CLec-TM1–ERK–GSK3β Pathway Regulates Vibrio splendidus–Induced IL-17 Production in Oyster

Abstract

Key Points CgCLec-TM1 bound E. coli and V. splendidus and activated CgERK. The activated CgERK interacted with CgGSK3β to phosphorylate it at Ser9. A CLec-TM1–ERK–GSK3β signaling pathway was defined in oyster. C-type lectins are a family of pattern recognition receptors that recognize microbial components and subsequently activate the signaling cascade to induce the production of proinflammatory cytokines. In the current study, the homologs of ERK (named as CgERK) and GSK3β (named as CgGSK3β) and a novel C-type lectin with a transmembrane domain (named as CgCLec-TM1) were identified from oyster Crassostrea gigas. CgCLec-TM1 was able to bind Escherichia coli and Vibrio splendidus through its carbohydrate recognition domain and then activated CgERK by inducing its phosphorylation.
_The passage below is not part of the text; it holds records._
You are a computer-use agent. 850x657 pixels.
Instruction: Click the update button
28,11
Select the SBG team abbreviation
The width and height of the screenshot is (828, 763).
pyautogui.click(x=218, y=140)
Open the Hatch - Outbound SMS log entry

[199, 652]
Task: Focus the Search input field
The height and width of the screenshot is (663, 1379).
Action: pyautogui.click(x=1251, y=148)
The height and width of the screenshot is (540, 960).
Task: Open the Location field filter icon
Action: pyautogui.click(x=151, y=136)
The activated CgERK interacted with CgGSK3β to phosphorylate it at Ser9, which eventually induced the expressions of CgIL-17-1 and CgIL-17-5. The interaction between CgERK and CgGSK3β, as well as the phosphorylation of CgGSK3β, could be inhibited by ERK inhibitor (PD98059) to reduce the expressions of CgIL-17-1 and CgIL-17-5. CgGSK3β in oyster was proposed as a new substrate of CgERK. The results defined a CLec-TM1–ERK–GSK3β signaling pathway in oyster, which was activated by V. splendidus and then induced CgIL-17 productions.